Democrats promising that they would be more conservative than the
Republicans, especially on fiscal issues. Those supposed
conservative Blue Dogs then voted into power the most left wing
Congressional leadership in American history, who produced record
shattering deficits and debt.
But President Obama’s own liberal base also felt misled
and betrayed, as working people suffered near double digit
unemployment for almost two years, with no end in sight. Hispanics
suffering extended unemployment well over 10%, and African
Americans suffering extended Depression levels of joblessness, were
not going to turn out in large numbers to vote for more of the
same. Nor were those suffering record poverty, food stamp
dependency, and foreclosures, or liberals in sympathy with them.
Those who felt the Obama hype meant they would no longer have to
pay their rent, and would enjoy goodies out of the Obama “stash,”
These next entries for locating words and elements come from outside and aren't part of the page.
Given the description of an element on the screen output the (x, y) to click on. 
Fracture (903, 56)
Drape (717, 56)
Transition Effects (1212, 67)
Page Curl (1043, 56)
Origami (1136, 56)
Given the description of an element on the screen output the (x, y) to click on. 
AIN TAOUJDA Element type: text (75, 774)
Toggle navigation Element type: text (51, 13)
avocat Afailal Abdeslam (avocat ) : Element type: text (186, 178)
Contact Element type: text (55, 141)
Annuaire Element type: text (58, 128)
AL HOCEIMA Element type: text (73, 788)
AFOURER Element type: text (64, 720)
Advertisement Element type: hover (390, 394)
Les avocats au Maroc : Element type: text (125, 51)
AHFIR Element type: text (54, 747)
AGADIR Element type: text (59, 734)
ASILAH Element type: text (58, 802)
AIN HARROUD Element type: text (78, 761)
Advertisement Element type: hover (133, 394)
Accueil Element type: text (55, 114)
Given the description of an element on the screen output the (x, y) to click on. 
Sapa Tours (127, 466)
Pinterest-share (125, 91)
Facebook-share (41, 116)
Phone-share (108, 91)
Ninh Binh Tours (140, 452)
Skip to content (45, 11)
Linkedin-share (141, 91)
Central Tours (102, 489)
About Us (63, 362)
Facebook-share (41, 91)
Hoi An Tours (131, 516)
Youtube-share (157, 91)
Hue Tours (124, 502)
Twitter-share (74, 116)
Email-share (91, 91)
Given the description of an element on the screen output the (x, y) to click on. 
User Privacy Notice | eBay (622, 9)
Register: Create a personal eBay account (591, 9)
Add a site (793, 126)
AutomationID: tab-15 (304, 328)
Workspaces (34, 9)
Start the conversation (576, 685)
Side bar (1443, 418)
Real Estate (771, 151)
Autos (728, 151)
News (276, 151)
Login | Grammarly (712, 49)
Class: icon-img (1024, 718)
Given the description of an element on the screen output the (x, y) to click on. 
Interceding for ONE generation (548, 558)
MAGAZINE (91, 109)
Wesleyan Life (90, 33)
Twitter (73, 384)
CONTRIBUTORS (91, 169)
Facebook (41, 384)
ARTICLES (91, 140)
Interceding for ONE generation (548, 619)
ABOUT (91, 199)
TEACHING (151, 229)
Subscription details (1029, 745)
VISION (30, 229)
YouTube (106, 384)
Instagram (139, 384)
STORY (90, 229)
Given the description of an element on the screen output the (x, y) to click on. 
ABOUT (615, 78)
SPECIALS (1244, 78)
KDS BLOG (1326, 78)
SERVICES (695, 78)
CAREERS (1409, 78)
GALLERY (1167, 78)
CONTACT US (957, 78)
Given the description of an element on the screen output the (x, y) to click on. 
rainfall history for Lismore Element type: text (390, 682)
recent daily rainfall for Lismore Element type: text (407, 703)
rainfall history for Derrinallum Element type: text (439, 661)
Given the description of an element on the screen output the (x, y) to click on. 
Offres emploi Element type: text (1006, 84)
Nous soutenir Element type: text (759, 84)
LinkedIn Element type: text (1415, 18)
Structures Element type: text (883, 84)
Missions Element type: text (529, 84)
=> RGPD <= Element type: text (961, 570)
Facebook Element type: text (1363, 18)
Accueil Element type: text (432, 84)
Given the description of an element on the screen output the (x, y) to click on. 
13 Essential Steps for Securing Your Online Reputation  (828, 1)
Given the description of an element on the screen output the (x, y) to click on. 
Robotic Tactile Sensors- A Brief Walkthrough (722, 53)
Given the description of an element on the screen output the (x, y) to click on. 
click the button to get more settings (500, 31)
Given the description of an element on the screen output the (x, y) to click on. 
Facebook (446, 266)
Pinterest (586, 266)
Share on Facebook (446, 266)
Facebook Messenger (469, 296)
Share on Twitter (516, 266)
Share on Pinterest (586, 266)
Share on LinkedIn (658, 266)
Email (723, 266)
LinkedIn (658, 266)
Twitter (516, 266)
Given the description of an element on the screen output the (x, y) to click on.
naturally were not going to show up to vote this year when none of
that panned out.
The more ideological on the left felt betrayed by the
continuation of the Bush War on Terror policies, with thousands of
troops still in Iraq, a Bush style surge in Afghanistan, Gitmo
still not closed, and aggressively expanded drone attacks. This
reflects a fundamental long-term problem among Democrats. The Left
feels Obama has been too conservative. The American people said
yesterday he has been way too far left. Can the Democrat Party,
including millions of “Blue Dog” conservatives, even hang together
and remain viable in this political environment?
Obama’s Future
If Republicans are successful in enacting the above
agenda, the economy will boom. No doubt Obama and his propagandists
will take credit for that. But the public will not be easily
fooled. The economy boomed with the Kennedy tax cuts in the 1960s
as well. The Democrats were massacred in 1966 nevertheless, and
Nixon was elected in 1968, defeating the liberal
Humphrey.
President Obama is rigidly ideological, and he is going to
fight until he goes down with the ship. But the Democrat Party is
not going to go down with him anymore. If his polls do not improve
quickly, he will have a fight on his hands for renomination. Only
the above-described, Republican-engineered change of course on
economic policy can save him. If the Obama agenda persists,
however, the Democrats will not renominate him.
An articulate Republican who can project a vision for
roaring prosperity and fundamental reforms empowering working
people would be unstoppable in 2012 in any event. My prediction:
Gingrich-Rubio 58%, Obama-Biden 40%.